[Dataset entries]
+---+

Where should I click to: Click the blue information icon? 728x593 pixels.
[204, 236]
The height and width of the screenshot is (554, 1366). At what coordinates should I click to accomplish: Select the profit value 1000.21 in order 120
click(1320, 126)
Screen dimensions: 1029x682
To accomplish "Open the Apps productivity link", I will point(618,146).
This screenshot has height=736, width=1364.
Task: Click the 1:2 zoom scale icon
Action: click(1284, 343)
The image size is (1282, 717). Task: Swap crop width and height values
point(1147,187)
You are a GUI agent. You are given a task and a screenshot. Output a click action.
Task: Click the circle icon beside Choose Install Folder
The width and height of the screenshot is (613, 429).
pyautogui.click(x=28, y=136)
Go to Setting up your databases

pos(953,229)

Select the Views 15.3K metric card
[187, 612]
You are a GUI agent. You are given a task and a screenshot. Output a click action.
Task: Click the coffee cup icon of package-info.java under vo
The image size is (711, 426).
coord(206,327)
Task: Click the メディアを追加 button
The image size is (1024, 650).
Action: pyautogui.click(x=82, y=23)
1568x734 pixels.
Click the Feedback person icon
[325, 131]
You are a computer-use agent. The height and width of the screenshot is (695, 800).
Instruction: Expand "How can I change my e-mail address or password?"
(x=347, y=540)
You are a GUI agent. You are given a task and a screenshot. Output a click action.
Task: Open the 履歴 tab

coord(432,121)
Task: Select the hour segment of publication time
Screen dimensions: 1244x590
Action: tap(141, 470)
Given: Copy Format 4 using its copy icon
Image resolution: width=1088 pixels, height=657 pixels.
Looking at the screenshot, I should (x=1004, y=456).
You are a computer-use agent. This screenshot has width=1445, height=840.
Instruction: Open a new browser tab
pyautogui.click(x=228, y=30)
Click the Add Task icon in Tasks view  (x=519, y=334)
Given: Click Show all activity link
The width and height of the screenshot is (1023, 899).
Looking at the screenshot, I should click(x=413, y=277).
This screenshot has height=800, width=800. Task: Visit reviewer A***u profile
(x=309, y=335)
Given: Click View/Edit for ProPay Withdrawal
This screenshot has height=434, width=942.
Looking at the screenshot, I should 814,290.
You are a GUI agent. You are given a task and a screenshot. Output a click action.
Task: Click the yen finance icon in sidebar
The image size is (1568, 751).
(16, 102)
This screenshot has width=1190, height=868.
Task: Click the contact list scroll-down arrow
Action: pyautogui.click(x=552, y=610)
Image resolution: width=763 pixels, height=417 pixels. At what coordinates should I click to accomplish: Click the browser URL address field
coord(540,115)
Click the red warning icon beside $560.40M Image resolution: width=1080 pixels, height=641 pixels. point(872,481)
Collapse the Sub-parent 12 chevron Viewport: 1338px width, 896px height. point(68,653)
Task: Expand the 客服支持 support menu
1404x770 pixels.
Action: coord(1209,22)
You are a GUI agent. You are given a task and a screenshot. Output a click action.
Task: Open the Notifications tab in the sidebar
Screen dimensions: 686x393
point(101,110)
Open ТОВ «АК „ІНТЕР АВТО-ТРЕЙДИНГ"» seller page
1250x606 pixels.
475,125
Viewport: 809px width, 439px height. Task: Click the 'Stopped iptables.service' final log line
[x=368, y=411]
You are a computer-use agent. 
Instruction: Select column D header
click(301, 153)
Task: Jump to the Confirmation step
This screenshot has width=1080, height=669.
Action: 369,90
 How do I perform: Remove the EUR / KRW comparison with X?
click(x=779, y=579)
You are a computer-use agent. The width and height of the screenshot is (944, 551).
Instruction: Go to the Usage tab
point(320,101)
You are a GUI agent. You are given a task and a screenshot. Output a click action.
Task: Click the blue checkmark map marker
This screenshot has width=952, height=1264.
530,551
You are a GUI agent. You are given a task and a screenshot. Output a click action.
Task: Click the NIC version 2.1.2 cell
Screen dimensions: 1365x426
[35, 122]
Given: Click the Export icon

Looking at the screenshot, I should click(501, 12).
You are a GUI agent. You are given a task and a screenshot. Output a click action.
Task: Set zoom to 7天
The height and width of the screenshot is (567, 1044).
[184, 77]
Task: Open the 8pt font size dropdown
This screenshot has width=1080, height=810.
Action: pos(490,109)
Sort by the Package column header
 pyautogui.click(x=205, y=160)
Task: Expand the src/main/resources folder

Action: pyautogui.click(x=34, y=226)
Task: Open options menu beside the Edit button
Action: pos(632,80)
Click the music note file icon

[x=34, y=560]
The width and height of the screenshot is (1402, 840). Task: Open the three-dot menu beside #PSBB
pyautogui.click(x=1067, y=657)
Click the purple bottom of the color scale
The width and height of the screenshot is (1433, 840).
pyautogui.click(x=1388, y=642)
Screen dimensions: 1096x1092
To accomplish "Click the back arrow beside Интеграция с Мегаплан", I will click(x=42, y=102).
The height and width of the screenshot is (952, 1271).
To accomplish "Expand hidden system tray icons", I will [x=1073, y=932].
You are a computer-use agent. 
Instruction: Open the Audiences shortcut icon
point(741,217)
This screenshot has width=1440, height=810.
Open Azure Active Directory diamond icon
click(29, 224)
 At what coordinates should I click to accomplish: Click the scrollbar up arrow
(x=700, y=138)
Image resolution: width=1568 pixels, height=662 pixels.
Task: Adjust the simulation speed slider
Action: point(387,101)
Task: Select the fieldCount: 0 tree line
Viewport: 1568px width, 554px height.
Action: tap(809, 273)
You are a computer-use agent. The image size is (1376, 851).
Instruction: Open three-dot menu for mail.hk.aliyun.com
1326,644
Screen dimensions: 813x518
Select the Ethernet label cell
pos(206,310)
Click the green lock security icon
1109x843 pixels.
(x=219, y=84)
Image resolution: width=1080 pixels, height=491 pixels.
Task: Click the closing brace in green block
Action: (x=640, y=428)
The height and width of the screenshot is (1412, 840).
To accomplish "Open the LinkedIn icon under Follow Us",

+---+

Repeat the data. Keep every word the same.

Where should I click to: Click the blue information icon? 728x593 pixels.
[204, 236]
The height and width of the screenshot is (554, 1366). At what coordinates should I click to accomplish: Select the profit value 1000.21 in order 120
click(1320, 126)
Screen dimensions: 1029x682
To accomplish "Open the Apps productivity link", I will point(618,146).
This screenshot has height=736, width=1364.
Task: Click the 1:2 zoom scale icon
Action: click(1284, 343)
The image size is (1282, 717). Task: Swap crop width and height values
point(1147,187)
You are a GUI agent. You are given a task and a screenshot. Output a click action.
Task: Click the circle icon beside Choose Install Folder
The width and height of the screenshot is (613, 429).
pyautogui.click(x=28, y=136)
Go to Setting up your databases

pos(953,229)

Select the Views 15.3K metric card
[187, 612]
You are a GUI agent. You are given a task and a screenshot. Output a click action.
Task: Click the coffee cup icon of package-info.java under vo
The image size is (711, 426).
coord(206,327)
Task: Click the メディアを追加 button
The image size is (1024, 650).
Action: pyautogui.click(x=82, y=23)
1568x734 pixels.
Click the Feedback person icon
[325, 131]
You are a computer-use agent. The height and width of the screenshot is (695, 800).
Instruction: Expand "How can I change my e-mail address or password?"
(x=347, y=540)
You are a GUI agent. You are given a task and a screenshot. Output a click action.
Task: Open the 履歴 tab

coord(432,121)
Task: Select the hour segment of publication time
Screen dimensions: 1244x590
Action: tap(141, 470)
Given: Copy Format 4 using its copy icon
Image resolution: width=1088 pixels, height=657 pixels.
Looking at the screenshot, I should (x=1004, y=456).
You are a computer-use agent. This screenshot has width=1445, height=840.
Instruction: Open a new browser tab
pyautogui.click(x=228, y=30)
Click the Add Task icon in Tasks view  (x=519, y=334)
Given: Click Show all activity link
The width and height of the screenshot is (1023, 899).
Looking at the screenshot, I should click(x=413, y=277).
This screenshot has height=800, width=800. Task: Visit reviewer A***u profile
(x=309, y=335)
Given: Click View/Edit for ProPay Withdrawal
This screenshot has height=434, width=942.
Looking at the screenshot, I should 814,290.
You are a GUI agent. You are given a task and a screenshot. Output a click action.
Task: Click the yen finance icon in sidebar
The image size is (1568, 751).
(16, 102)
This screenshot has width=1190, height=868.
Task: Click the contact list scroll-down arrow
Action: pyautogui.click(x=552, y=610)
Image resolution: width=763 pixels, height=417 pixels. At what coordinates should I click to accomplish: Click the browser URL address field
coord(540,115)
Click the red warning icon beside $560.40M Image resolution: width=1080 pixels, height=641 pixels. point(872,481)
Collapse the Sub-parent 12 chevron Viewport: 1338px width, 896px height. point(68,653)
Task: Expand the 客服支持 support menu
1404x770 pixels.
Action: coord(1209,22)
You are a GUI agent. You are given a task and a screenshot. Output a click action.
Task: Open the Notifications tab in the sidebar
Screen dimensions: 686x393
point(101,110)
Open ТОВ «АК „ІНТЕР АВТО-ТРЕЙДИНГ"» seller page
1250x606 pixels.
475,125
Viewport: 809px width, 439px height. Task: Click the 'Stopped iptables.service' final log line
[x=368, y=411]
You are a computer-use agent. 
Instruction: Select column D header
click(301, 153)
Task: Jump to the Confirmation step
This screenshot has width=1080, height=669.
Action: 369,90
 How do I perform: Remove the EUR / KRW comparison with X?
click(x=779, y=579)
You are a computer-use agent. The width and height of the screenshot is (944, 551).
Instruction: Go to the Usage tab
point(320,101)
You are a GUI agent. You are given a task and a screenshot. Output a click action.
Task: Click the blue checkmark map marker
This screenshot has width=952, height=1264.
530,551
You are a GUI agent. You are given a task and a screenshot. Output a click action.
Task: Click the NIC version 2.1.2 cell
Screen dimensions: 1365x426
[35, 122]
Given: Click the Export icon

Looking at the screenshot, I should click(501, 12).
You are a GUI agent. You are given a task and a screenshot. Output a click action.
Task: Set zoom to 7天
The height and width of the screenshot is (567, 1044).
[184, 77]
Task: Open the 8pt font size dropdown
This screenshot has width=1080, height=810.
Action: pos(490,109)
Sort by the Package column header
 pyautogui.click(x=205, y=160)
Task: Expand the src/main/resources folder

Action: pyautogui.click(x=34, y=226)
Task: Open options menu beside the Edit button
Action: pos(632,80)
Click the music note file icon

[x=34, y=560]
The width and height of the screenshot is (1402, 840). Task: Open the three-dot menu beside #PSBB
pyautogui.click(x=1067, y=657)
Click the purple bottom of the color scale
The width and height of the screenshot is (1433, 840).
pyautogui.click(x=1388, y=642)
Screen dimensions: 1096x1092
To accomplish "Click the back arrow beside Интеграция с Мегаплан", I will click(x=42, y=102).
The height and width of the screenshot is (952, 1271).
To accomplish "Expand hidden system tray icons", I will [x=1073, y=932].
You are a computer-use agent. 
Instruction: Open the Audiences shortcut icon
point(741,217)
This screenshot has width=1440, height=810.
Open Azure Active Directory diamond icon
click(29, 224)
 At what coordinates should I click to accomplish: Click the scrollbar up arrow
(x=700, y=138)
Image resolution: width=1568 pixels, height=662 pixels.
Task: Adjust the simulation speed slider
Action: point(387,101)
Task: Select the fieldCount: 0 tree line
Viewport: 1568px width, 554px height.
Action: tap(809, 273)
You are a computer-use agent. The image size is (1376, 851).
Instruction: Open three-dot menu for mail.hk.aliyun.com
1326,644
Screen dimensions: 813x518
Select the Ethernet label cell
pos(206,310)
Click the green lock security icon
1109x843 pixels.
(x=219, y=84)
Image resolution: width=1080 pixels, height=491 pixels.
Task: Click the closing brace in green block
Action: (x=640, y=428)
The height and width of the screenshot is (1412, 840).
To accomplish "Open the LinkedIn icon under Follow Us",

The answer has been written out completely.